A tan solo dos semanas de las elecciones municipales, el fuego cruzado en la Asociación Nacional Republicana (ANR) sube de tono, pero el presidente Santiago Peña prefiere no meterse en la trinchera.
El detonante del conflicto en Honor Colorado es la pulseada por la chapa para el 2028: mientras el vicepresidente Pedro Alliana reclama autonomía absoluta para elegir a su propio compañero de fórmula, el líder del movimiento, Horacio Cartes, ya movió sus fichas al bendecir a Juan Carlos Baruja para ese lugar.
Acostumbrado al terreno del dilema, el mandatario gambeteó la invitación a tomar partido en este escenario de polarización. Al ser consultado sobre qué vereda ocupa en este gallito político, Peña apeló a una analogía bien popular: “Esa es la disputa, olimpista o cerrista, colorado o liberal, oficialista o disidente. Constantemente estamos buscando lo que nos divide. ¿Dónde estoy yo?
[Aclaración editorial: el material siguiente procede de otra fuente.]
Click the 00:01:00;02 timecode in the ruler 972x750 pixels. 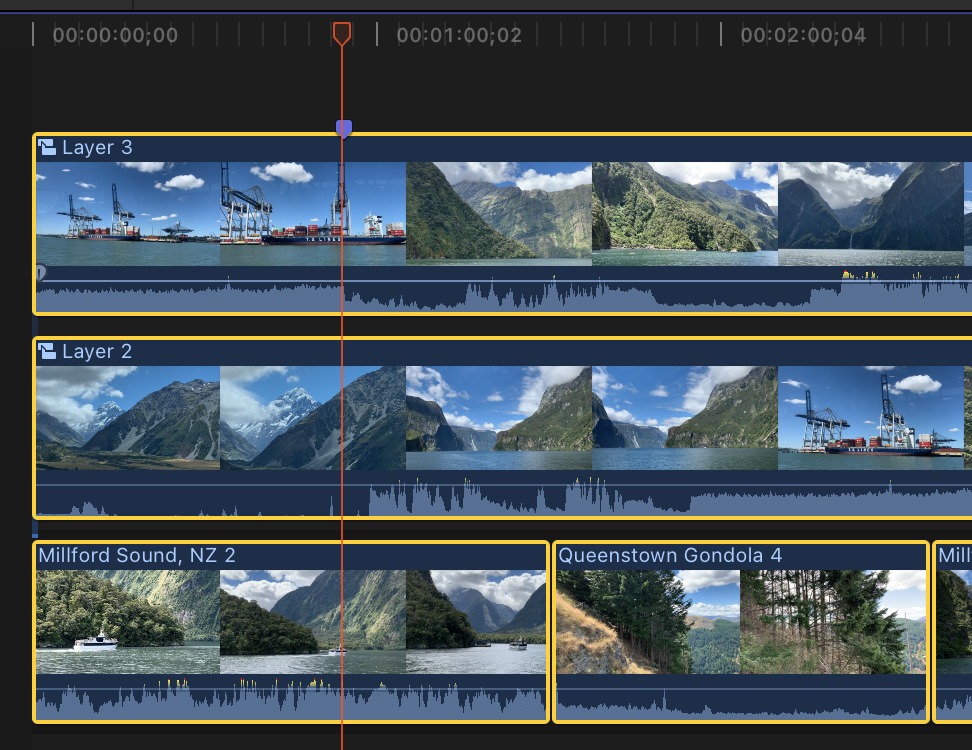(459, 36)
Yo estoy en la vereda de lo que nos une, y lo que nos une hoy como partido político es la Lista 1. El famoso Somos todos Uno”. Con un mensaje claro, remarcó que su norte es no aflojar la cuerda en la recta final hacia las urnas locales. «Yo estoy para sumar y multiplicar. No estoy para restar ni dividir», sentenció para despejar cualquier intento de fractura.
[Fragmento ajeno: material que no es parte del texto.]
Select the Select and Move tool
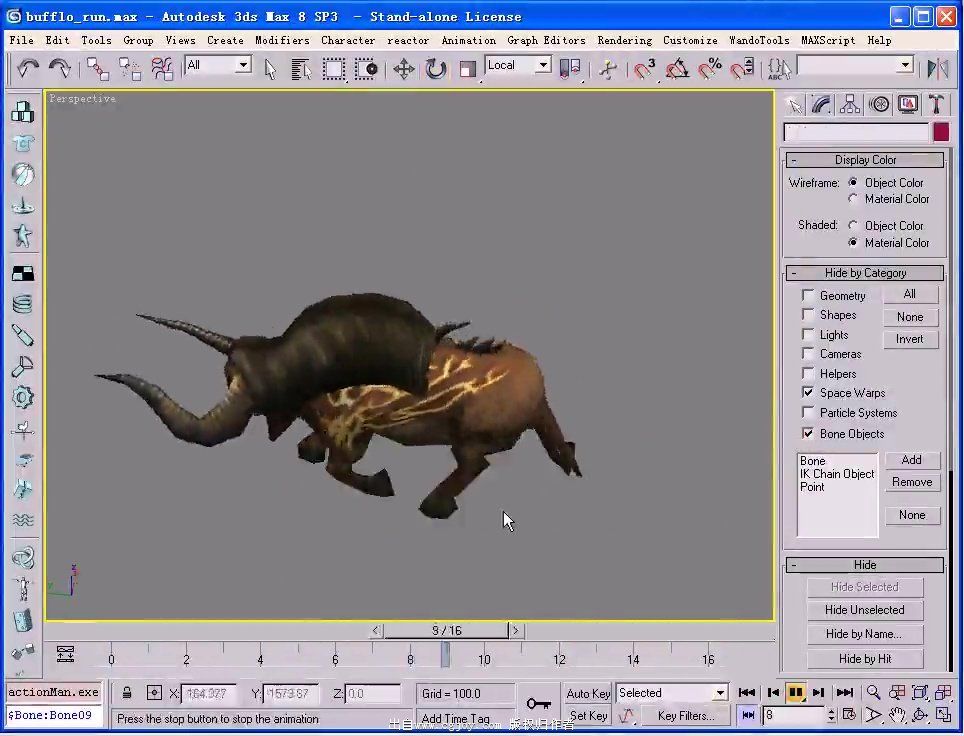The height and width of the screenshot is (736, 964). pos(403,68)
El Jefe de Estado salió al paso también de las especulaciones que señalan una inminente salida de Alliana del cartismo, asegurando que no vio comunicado alguno y que no maneja esa información. Es más, ratificó firmemente que Alliana se mantiene como el precandidato oficial a la presidencia para el 2028 por Honor Colorado. Peña aprovechó la ocasión para recordar su propia experiencia cuando le tocó elegir a su dupla en 2022, calificando de satisfacción genuina el vínculo construido con su vicepresidente, rompiendo con el histórico mito de los ejecutivos enfrentados. Para cerrar, tiró por tierra los rumores de un quiebre con Horacio Cartes, afirmando que le guarda un profundo aprecio por todo lo que ha hecho, hace y seguirá haciendo por el Partido Colorado.